*** The data Section Begins ***

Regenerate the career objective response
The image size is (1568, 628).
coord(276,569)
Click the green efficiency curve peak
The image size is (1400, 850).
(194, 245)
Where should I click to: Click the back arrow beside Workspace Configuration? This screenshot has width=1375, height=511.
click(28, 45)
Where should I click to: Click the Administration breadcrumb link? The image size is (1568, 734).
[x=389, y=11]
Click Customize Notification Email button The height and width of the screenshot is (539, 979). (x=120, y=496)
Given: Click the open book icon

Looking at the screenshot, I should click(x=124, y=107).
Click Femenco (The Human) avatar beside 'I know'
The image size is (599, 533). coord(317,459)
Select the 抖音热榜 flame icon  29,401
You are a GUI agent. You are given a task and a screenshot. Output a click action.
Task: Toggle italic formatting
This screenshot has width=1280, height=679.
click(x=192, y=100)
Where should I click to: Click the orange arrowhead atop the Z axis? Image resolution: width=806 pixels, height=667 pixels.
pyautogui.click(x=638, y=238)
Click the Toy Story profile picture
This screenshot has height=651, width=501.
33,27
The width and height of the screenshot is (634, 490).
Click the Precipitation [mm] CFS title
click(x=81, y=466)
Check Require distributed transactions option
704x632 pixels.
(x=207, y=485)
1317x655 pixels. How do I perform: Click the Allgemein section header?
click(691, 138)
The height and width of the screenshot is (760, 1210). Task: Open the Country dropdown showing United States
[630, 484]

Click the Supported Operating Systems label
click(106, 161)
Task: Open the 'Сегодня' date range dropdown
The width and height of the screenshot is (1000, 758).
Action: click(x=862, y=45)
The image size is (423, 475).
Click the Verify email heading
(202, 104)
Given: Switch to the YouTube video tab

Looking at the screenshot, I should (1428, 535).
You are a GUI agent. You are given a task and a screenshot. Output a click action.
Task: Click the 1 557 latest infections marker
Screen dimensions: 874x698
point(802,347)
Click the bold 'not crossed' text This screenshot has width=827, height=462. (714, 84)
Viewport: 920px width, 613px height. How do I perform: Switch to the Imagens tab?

*** The data Section Ends ***

Brief - Give a word-for-word restatement of every record.

Answer to this problem -
Regenerate the career objective response
The image size is (1568, 628).
coord(276,569)
Click the green efficiency curve peak
The image size is (1400, 850).
(194, 245)
Where should I click to: Click the back arrow beside Workspace Configuration? This screenshot has width=1375, height=511.
click(28, 45)
Where should I click to: Click the Administration breadcrumb link? The image size is (1568, 734).
[x=389, y=11]
Click Customize Notification Email button The height and width of the screenshot is (539, 979). (x=120, y=496)
Given: Click the open book icon

Looking at the screenshot, I should click(x=124, y=107).
Click Femenco (The Human) avatar beside 'I know'
The image size is (599, 533). coord(317,459)
Select the 抖音热榜 flame icon  29,401
You are a GUI agent. You are given a task and a screenshot. Output a click action.
Task: Toggle italic formatting
This screenshot has width=1280, height=679.
click(x=192, y=100)
Where should I click to: Click the orange arrowhead atop the Z axis? Image resolution: width=806 pixels, height=667 pixels.
pyautogui.click(x=638, y=238)
Click the Toy Story profile picture
This screenshot has height=651, width=501.
33,27
The width and height of the screenshot is (634, 490).
Click the Precipitation [mm] CFS title
click(x=81, y=466)
Check Require distributed transactions option
704x632 pixels.
(x=207, y=485)
1317x655 pixels. How do I perform: Click the Allgemein section header?
click(691, 138)
The height and width of the screenshot is (760, 1210). Task: Open the Country dropdown showing United States
[630, 484]

Click the Supported Operating Systems label
click(106, 161)
Task: Open the 'Сегодня' date range dropdown
The width and height of the screenshot is (1000, 758).
Action: click(x=862, y=45)
The image size is (423, 475).
Click the Verify email heading
(202, 104)
Given: Switch to the YouTube video tab

Looking at the screenshot, I should (1428, 535).
You are a GUI agent. You are given a task and a screenshot. Output a click action.
Task: Click the 1 557 latest infections marker
Screen dimensions: 874x698
point(802,347)
Click the bold 'not crossed' text This screenshot has width=827, height=462. (714, 84)
Viewport: 920px width, 613px height. How do I perform: Switch to the Imagens tab?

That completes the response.